SOURCE EXTRACT:
════════

Reviewer Conny Withay:Operating her own business in office management since 1991, Conny is an avid reader, volunteers reading the Bible to the elderly, and makes handmade jewelry. A cum laude graduate with a degree in art living in the Pacific Northwest, she is married with two sons, two daughter-in-laws, and one granddaughter.
Authors: Professor Brian Kirby and Tim Kirby, PhD
Publisher: John Blake Publishing Ltd
“By and large, it is not old age itself that makes people ill – and almost no one dies of old age,” British father and son writers Brian and Tim Kirby state in their book, How to Live to 110 – Your Comprehensive Guide to a Healthy Life.
With three hundred and seventy-six pages, this paperback book is written by a professor who has promoted healthy living for over forty years and his son who has a PhD in physiology. The book is targeted to those who are concerned and interested in increasing their chances to age gracefully and healthy past one hundred years of age. Written in the United Kingdom, the book uses the metric system and English wording, making it a little different to some Americans or other nationalities.
After almost forty pages introducing living longer, why we do or do not, its benefits and the chemistry behind it, the comprehensive guide is divided into two sections: almost one hundred and fifty pages dedicated to ways we cut short our lives and harm ourselves and over one hundred and sixty-five pages on how to get back our healthy years. The book concludes with an eleven page summary of what each age group needs to do to attain the longevity goal. There is no reference or index to look up a topic. There are heart and magnifying glass icons to note along with bold comments for emphasis, shaded gray boxes with tips, simple, sometimes sophomoric but applicable drawings and interesting facts that end each chapter.
The first section is more of a biology lesson, explaining parts of our bodies and how they are affected by our actions – whether how we choke our blood vessels, increase our blood pressure, damage our lungs, handle infections, lose our minds, poison ourselves or let our sight, hearing, bones or joints degenerate. The second section concentrates heavily on diet by encouraging us to exercise, eat proper foods that will keep us fuller longer, and maintain our correct body fat, all giving us good reasons to keep living healthily.
If half the people in England do not take their blood pressure medicines, if dementia happens to ten percent of men over eighty years of age (one third for women), and if men should only consume twenty-six hundred calories per day (twenty-one hundred for women), the time is now to reconsider the obesity, diabetes, cancer and memory problems that could be avoided as we age.
Although most of the book catering to eating healthily, one can learn having two servings of whole grain daily lowers the risk of diabetes by twenty percent, there are six ways of contacting an infectious diseases, how to wash your hands properly, falling down is the commonest cause of death in the home and one cannot target fat loss from a specific part of the body.
This book is a helpful tool to learn the why behind our bodies, how we abuse them without considering the ramifications and how we can improve our health at any age to live a better, more active life, hopefully to reach one hundred and ten years of age.

════════

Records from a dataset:
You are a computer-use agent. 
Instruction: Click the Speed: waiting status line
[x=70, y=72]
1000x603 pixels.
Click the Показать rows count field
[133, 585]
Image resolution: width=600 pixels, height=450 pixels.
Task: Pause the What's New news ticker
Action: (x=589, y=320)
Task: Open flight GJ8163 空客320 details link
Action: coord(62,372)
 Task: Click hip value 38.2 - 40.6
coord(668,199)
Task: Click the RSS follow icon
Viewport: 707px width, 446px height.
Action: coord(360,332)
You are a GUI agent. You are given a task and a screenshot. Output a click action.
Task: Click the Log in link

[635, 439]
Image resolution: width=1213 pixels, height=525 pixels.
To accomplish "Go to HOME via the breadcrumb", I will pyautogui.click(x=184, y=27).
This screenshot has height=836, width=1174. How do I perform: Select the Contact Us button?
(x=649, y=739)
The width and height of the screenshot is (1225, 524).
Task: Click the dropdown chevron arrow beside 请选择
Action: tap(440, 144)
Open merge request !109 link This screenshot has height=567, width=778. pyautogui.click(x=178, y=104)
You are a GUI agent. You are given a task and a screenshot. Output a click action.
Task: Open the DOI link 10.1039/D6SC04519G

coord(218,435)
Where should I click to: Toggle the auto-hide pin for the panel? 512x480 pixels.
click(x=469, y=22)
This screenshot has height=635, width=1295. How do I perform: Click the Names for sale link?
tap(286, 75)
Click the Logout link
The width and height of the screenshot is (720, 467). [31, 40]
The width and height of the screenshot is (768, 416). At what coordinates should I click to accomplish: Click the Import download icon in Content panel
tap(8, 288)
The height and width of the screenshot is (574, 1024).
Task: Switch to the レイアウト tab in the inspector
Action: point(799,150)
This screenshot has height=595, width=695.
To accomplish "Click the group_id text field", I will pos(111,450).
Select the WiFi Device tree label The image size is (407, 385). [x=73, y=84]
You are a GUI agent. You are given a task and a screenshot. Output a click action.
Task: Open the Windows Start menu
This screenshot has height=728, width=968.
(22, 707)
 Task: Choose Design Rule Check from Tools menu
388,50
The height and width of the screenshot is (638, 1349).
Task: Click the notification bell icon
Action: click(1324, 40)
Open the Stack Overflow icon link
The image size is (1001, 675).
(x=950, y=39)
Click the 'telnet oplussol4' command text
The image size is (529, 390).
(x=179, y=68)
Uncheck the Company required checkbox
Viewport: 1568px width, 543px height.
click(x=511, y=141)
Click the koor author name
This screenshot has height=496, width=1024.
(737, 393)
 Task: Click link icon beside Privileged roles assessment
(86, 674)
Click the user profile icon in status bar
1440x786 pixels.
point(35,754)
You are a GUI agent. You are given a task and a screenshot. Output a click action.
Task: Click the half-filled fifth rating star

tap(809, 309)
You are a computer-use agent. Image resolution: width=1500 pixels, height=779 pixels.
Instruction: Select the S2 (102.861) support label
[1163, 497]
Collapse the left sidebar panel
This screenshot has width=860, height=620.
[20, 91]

════════

USING THE INFORMATION:
1 - According to the book review, why might some Americans or readers of other nationalities find the book a little different?
2 - Retype the book review between "With three hundred" and "or other nationalities.", inclusive.

ANSWERS PER TASK:
1 - The book was written in the United Kingdom, so it uses the metric system and English wording. That makes it a little different for some Americans and readers of other nationalities.

2 -
With three hundred and seventy-six pages, this paperback book is written by a professor who has promoted healthy living for over forty years and his son who has a PhD in physiology. The book is targeted to those who are concerned and interested in increasing their chances to age gracefully and healthy past one hundred years of age. Written in the United Kingdom, the book uses the metric system and English wording, making it a little different to some Americans or other nationalities.